SOURCE DOCUMENT.
■ ■ ■
What's yours can be mine: are there any private takings after Kelo v. City of New London?

AuthorSchultz, David A.

The Supreme Court's decision in Kelo v. City of New London, (1) upholding the use of eminent domain to take private property from one owner and give it to another in order to promote economic development, angered many. (2) Some felt that this decision meant the "public use" stipulation for the use of eminent domain no longer had any meaning and that the Court was now prepared to endorse any taking for any reason, so long as compensation was paid. Did Kelo in fact signal the death knell for the "public use" doctrine? If yes, this is not the first time that property rights advocates would have made this claim. Following decisions such as Hawaii Housing Authority v. Midkiff (3) and Poletown Neighborhood Council v. City of Detroit (4) similar laments were heard. (5)

This Article will argue that Kelo did not render toothless the public use stipulation on eminent domain. Moreover, it will also argue that the decision did not really represent any major change in the law as it had evolved in the last 20, if not 100, or so years. The real importance of the Kelo decision lies in its effort to articulate a new test already emerging in state law regarding what separates a private from a public taking. This distinction centers in on the role of the comprehensive plan as a tool for demarcating the boundary between a purely private taking and one promoting a public use.

The article first presents a jurisprudential history of the public use doctrine at the federal and state level. The reason for this discussion is twofold: first, to show that economic development was already an accepted goal of eminent domain even prior to Kelo and, second, to show how previous efforts to draw a bright-line rule distinguishing a valid public use from a private taking had failed. The second part of the Article examines the Supreme Court's Kelo opinion, concentrating on how it discussed the role of comprehensive plans as a possible means of distinguishing public from private takings. Finally, the third part of the article draws upon three pre-Kelo state court opinions to demonstrate two points. One point is that comprehensive plans had already been used in an effort to clarify when a taking is for a public as opposed to a private use. The other point is that even in jurisdictions that recognize a broad authority to use eminent domain for economic development purposes, it is still possible to find that some takings are not valid in that they serve private interests. This is the case even when a comprehensive plan is in place.

Overall, this article argues that while the Court in Kelo hinted at a new test to distinguish valid public from invalid private uses of eminent domain, and even though the presence of a comprehensive plan may not ultimately be a satisfactory means to distinguish the two types of takings, nonetheless, the decision does not mean that the public use doctrine is dead.

I.
■ ■ ■
SET PROBLEM. Reproduce word for word everything in the Kelo article above from "AuthorSchultz, David A." down to "were heard. (5)".

SUPPLIED INFORMATION.
■ ■ ■
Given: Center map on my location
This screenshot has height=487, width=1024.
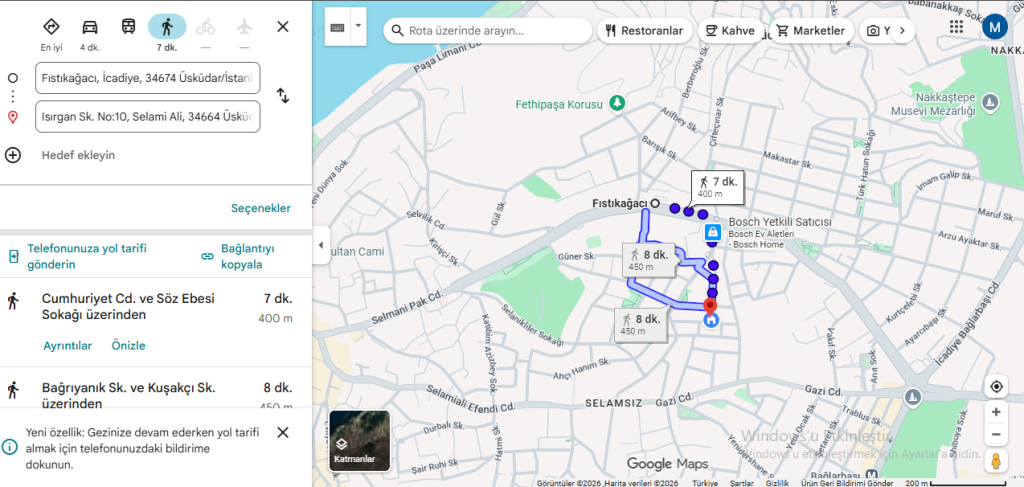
■ ■ ■
WRITTEN REPLY.
AuthorSchultz, David A.

The Supreme Court's decision in Kelo v. City of New London, (1) upholding the use of eminent domain to take private property from one owner and give it to another in order to promote economic development, angered many. (2) Some felt that this decision meant the "public use" stipulation for the use of eminent domain no longer had any meaning and that the Court was now prepared to endorse any taking for any reason, so long as compensation was paid. Did Kelo in fact signal the death knell for the "public use" doctrine? If yes, this is not the first time that property rights advocates would have made this claim. Following decisions such as Hawaii Housing Authority v. Midkiff (3) and Poletown Neighborhood Council v. City of Detroit (4) similar laments were heard. (5)